*WRITTEN PROBLEM*: Quote the following rows word for word.

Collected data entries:

○ ○ ○ ○

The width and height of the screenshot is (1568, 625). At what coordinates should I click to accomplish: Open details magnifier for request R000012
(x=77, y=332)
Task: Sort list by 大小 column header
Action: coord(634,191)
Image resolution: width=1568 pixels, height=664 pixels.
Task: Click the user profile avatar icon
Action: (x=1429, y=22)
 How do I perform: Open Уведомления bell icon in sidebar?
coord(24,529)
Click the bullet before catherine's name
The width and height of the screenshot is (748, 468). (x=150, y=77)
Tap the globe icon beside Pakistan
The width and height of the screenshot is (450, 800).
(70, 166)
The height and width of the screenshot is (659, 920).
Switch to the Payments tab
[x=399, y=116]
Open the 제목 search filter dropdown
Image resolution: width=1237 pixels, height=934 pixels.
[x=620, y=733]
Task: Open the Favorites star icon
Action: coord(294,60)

○ ○ ○ ○

*EXERCISE ANSWER*:
The width and height of the screenshot is (1568, 625). At what coordinates should I click to accomplish: Open details magnifier for request R000012
(x=77, y=332)
Task: Sort list by 大小 column header
Action: coord(634,191)
Image resolution: width=1568 pixels, height=664 pixels.
Task: Click the user profile avatar icon
Action: (x=1429, y=22)
 How do I perform: Open Уведомления bell icon in sidebar?
coord(24,529)
Click the bullet before catherine's name
The width and height of the screenshot is (748, 468). (x=150, y=77)
Tap the globe icon beside Pakistan
The width and height of the screenshot is (450, 800).
(70, 166)
The height and width of the screenshot is (659, 920).
Switch to the Payments tab
[x=399, y=116]
Open the 제목 search filter dropdown
Image resolution: width=1237 pixels, height=934 pixels.
[x=620, y=733]
Task: Open the Favorites star icon
Action: coord(294,60)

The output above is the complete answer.